El muerto, antes, ni se notaba. Dicen que el hombre es muchos hombres, que se desdobla en diversas personalidades. Freud habla, por lo menos, de tres: el yo, el ello, el id, el superyó, no sé. A mí me parece que somos dos: el vivo y el muerto. Lo que pasa es que el muerto no hace acto de presencia hasta cierta edad. Aparece un día, con motivo de una enfermedad o de un pésame, y ya se queda para siempre. Creíamos que se había ido, como un amigo enlutado, pero vuelve. Ya sé que no se irá definitivamente. Antes tenía temporadas de muerto. Ahora vive conmigo como realquilado. El muerto que soy, que seré. «Caballero estable», piden los anuncios de pensiones. Bueno, pues el muerto es un caballero estable que se ha quedado a vivir en mis habitaciones interiores. Y escribo mucho por huir de él, pues a lo único que no ha aprendido todavía mi muerto es a escribir. Creo que no aprenderá nunca. Al muerto no le gusta que yo escriba. Al muerto le gusta que vayamos a ver pisos que no vamos a alquilar, que vayamos a casa del médico, pero sin esperanza, que nos pongamos la ropa nauseabunda de hace tres inviernos. Pero al muerto, a mi muerto, no le gusta el cine ni que yo escriba. Cree que me voy a escapar por la escritura, como si la máquina fuese un bólido o una bicicleta. Y la verdad es que yo escribo como si pedalease, huyendo siempre de algo.

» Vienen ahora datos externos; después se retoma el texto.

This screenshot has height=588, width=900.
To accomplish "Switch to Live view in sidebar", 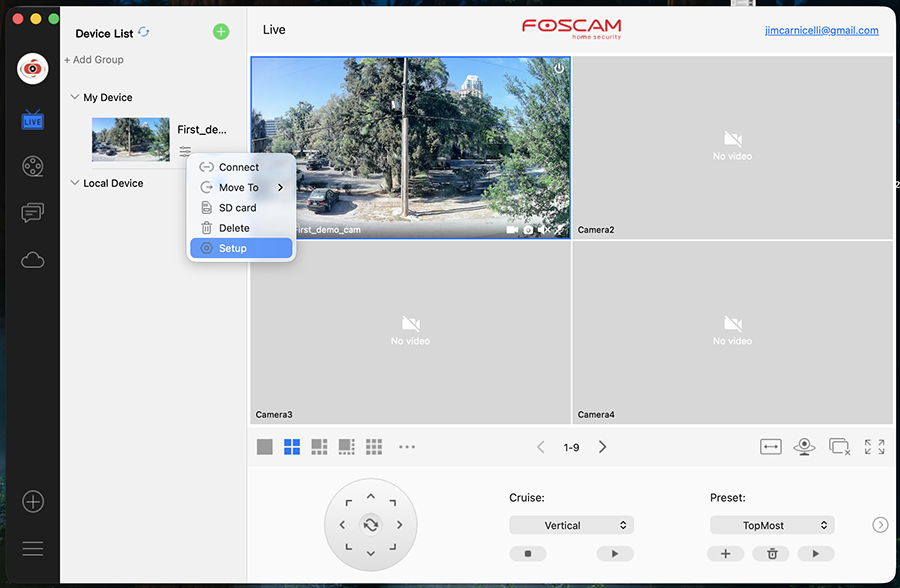I will click(32, 119).
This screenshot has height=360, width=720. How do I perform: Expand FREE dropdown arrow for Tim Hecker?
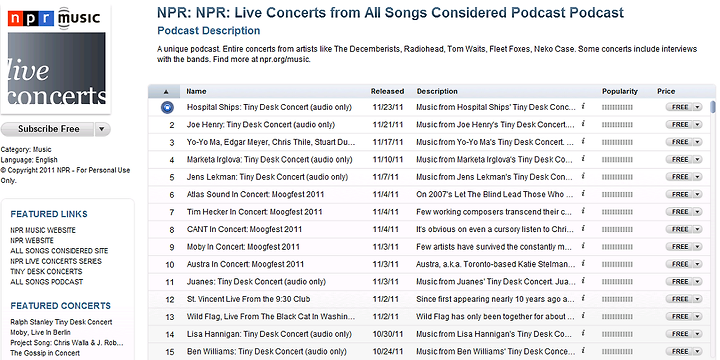pos(698,212)
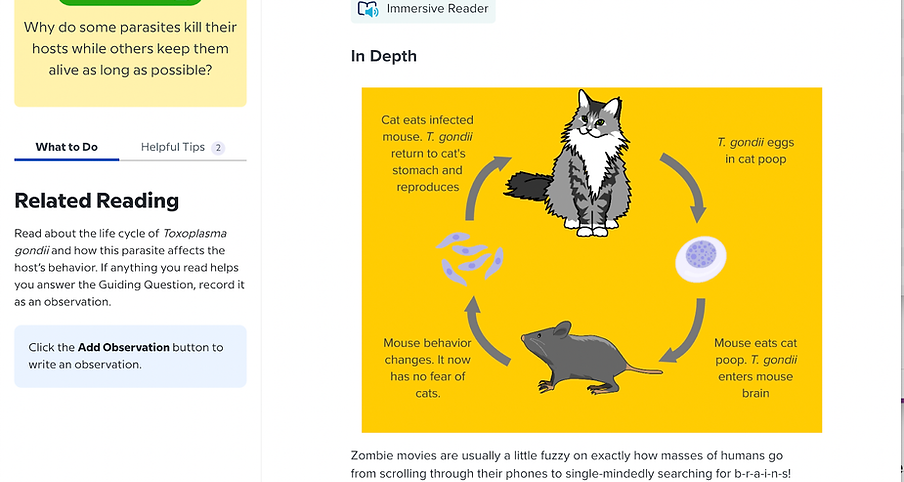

Uno se va acostumbrando a convivir con su cadáver. Es incómodo pero a todo se hace uno. Piensas que bueno, que peor sería tener una joroba o una enfermedad molesta. Mas resulta que la cosa no para ahí. Cuando ya has presentado el cadáver en sociedad, cuando lo llevas a todas partes, como un familiar incómodo, cuando ya todo el mundo sabe que eres tú y tu muerto, que eres tu mitad muerta y tu mitad viva, resulta que un día descubres, en el retrete o en un taxi, que ya eres sólo muerto, todo muerto, que el muerto te ha suplantado, y sobreviene el horror, porque ya no soy un vivo soportando a un muerto, conviviendo con él, sino un muerto que se acuerda de aquel vivo como de un amigo lejano y alegre, demasiado alegre, que más vale haya desaparecido para siempre. No sé si he llegado a eso.
En todo caso, el muerto y yo estamos ahora, quizás, en un momento de relaciones estables, como un matrimonio aburrido, estúpido e irremediable. Cuando se me pierde un pañuelo, cuando no me pongo la camisa que me gusta, cuando cojo un libro que no me interesa, digo: «Esto es cosa del muerto». El muerto va mandando en mi vida y no sabe, el muy estúpido, que acabando conmigo acaba con los dos.
Un domingo se vacía como un mar desahuciado. Si cojo el teléfono, temo que me pongan con el cementerio. El frío me amortaja con cintas de fiebre y vuelvo de los viajes con una urgencia postal y póstuma. Mi vida ha sido tan larga que puedo meter la mano en cualquier bolsillo y sacar un diente perdido de la primera infancia. Fui una estatua violenta que desafiaba a las constelaciones y ahora mi cuerpo es un asilo donde multitud de ancianos quieren oler una rosa. Sólo me queda la cabeza, como una ventana alta, para embeber el cielo y morder no sé qué manzana desconocida.